# What is expected
Format the records from the line with "Where should I" to the line with "click(168, 865)" as a JSON list of strings, one per line and skipping blank lines. Leave the pictures out.

# Dataset

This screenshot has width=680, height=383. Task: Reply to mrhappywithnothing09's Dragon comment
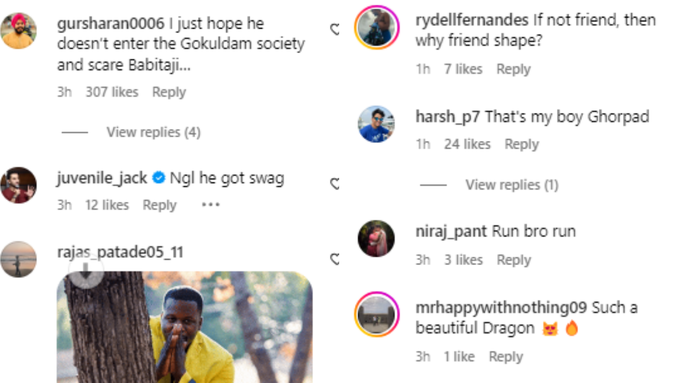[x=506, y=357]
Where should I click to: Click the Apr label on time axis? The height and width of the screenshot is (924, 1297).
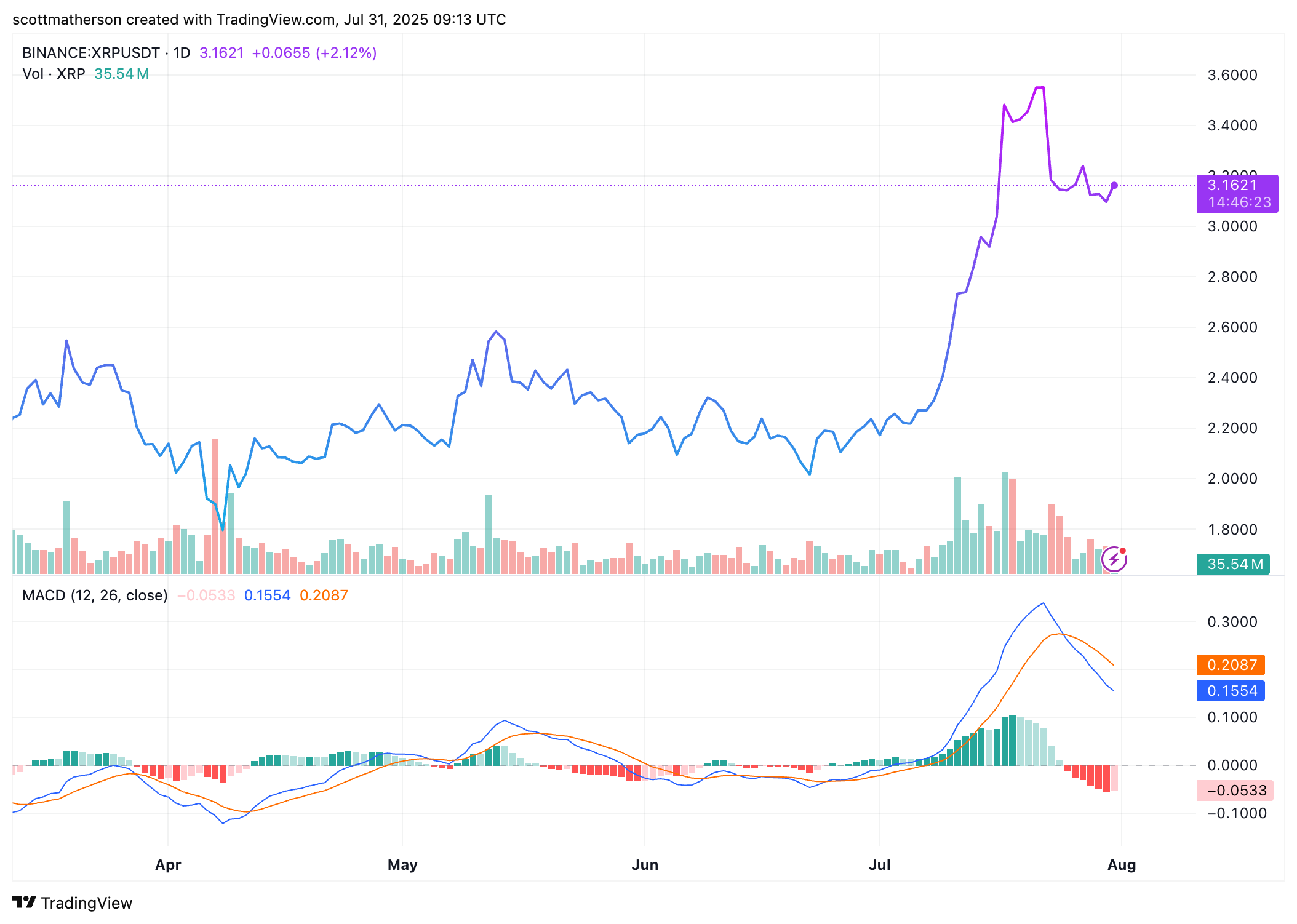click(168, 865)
* * *
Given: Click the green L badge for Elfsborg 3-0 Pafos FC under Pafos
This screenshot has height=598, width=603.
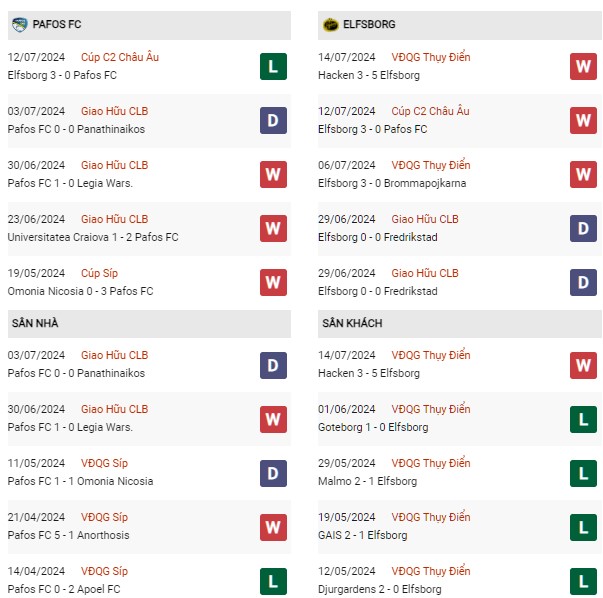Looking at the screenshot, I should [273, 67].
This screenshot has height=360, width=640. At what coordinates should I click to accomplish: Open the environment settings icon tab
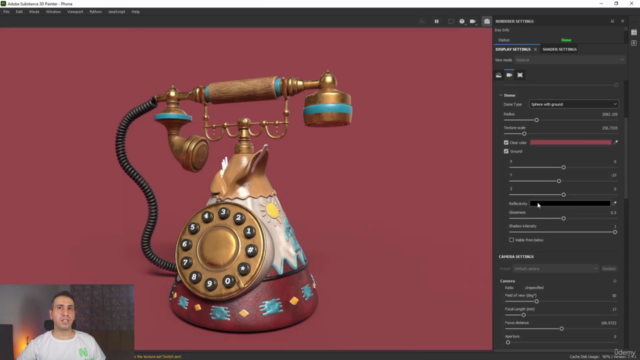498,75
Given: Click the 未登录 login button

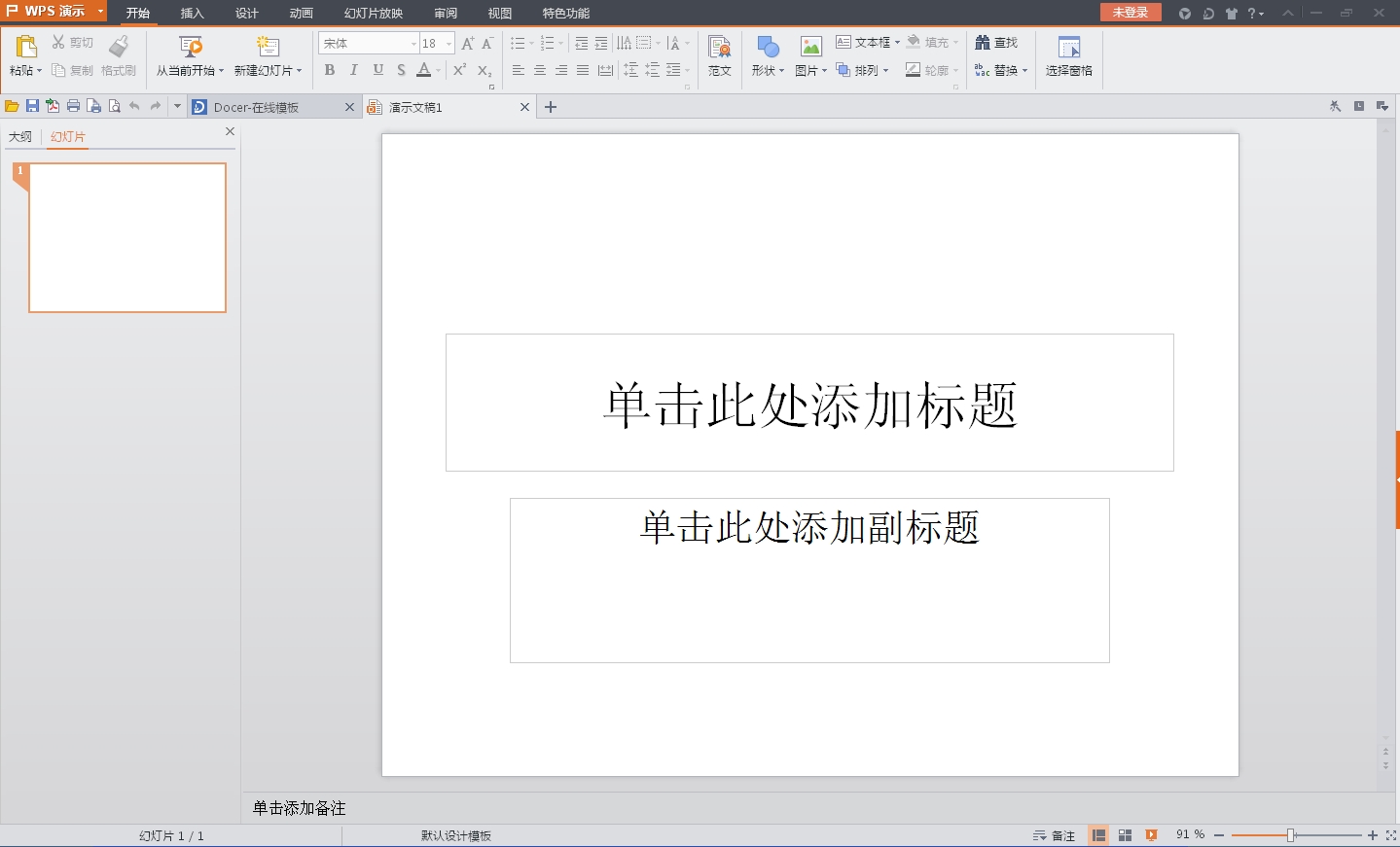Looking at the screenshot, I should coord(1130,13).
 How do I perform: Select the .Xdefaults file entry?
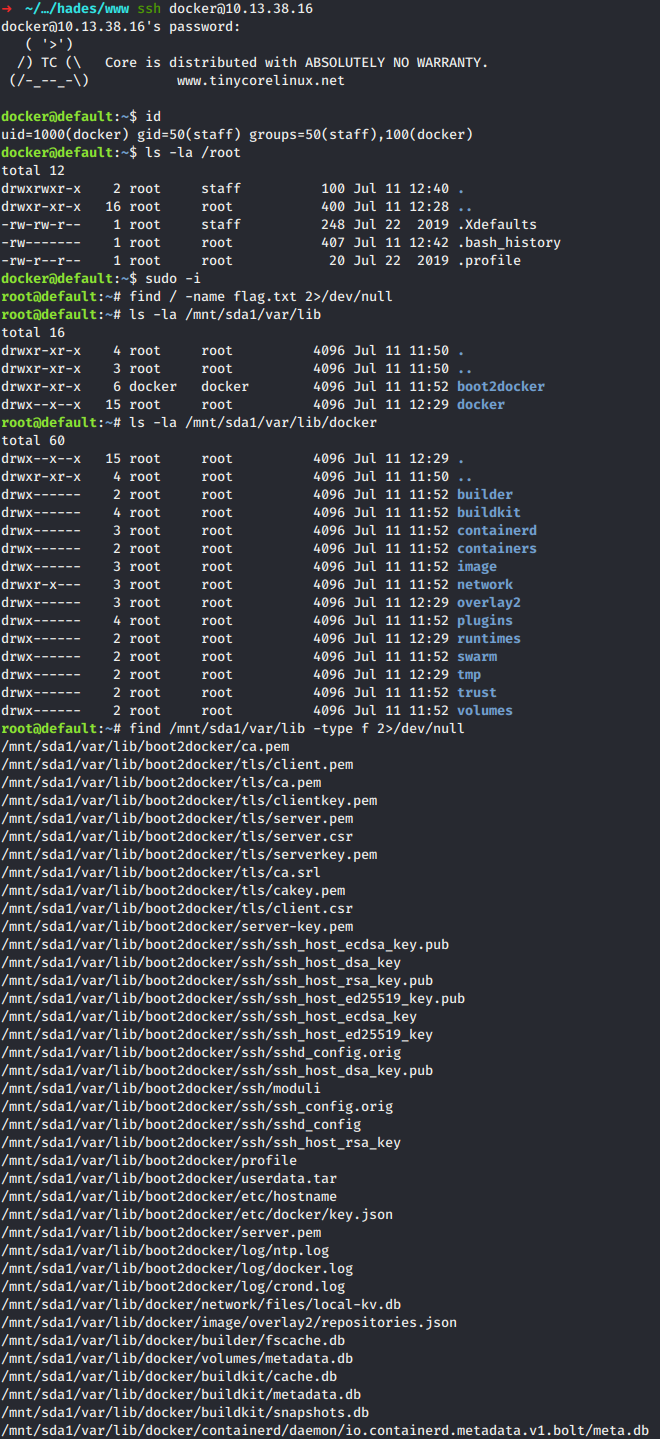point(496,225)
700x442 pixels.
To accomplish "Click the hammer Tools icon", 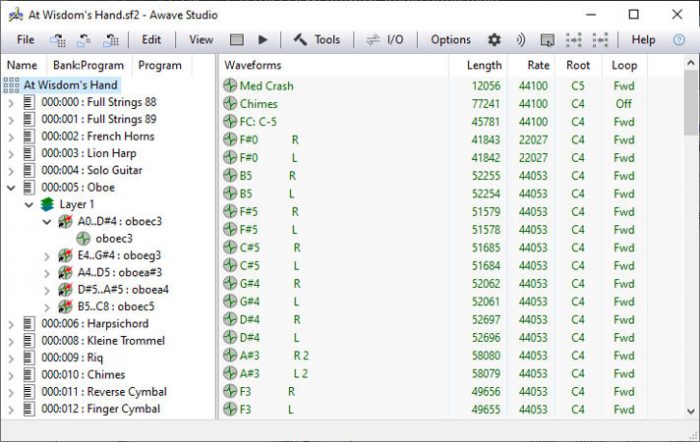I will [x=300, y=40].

# Exercise solution
[
  "Where should I click to: Click the Apr label on time axis? The height and width of the screenshot is (924, 1297).",
  "click(168, 865)"
]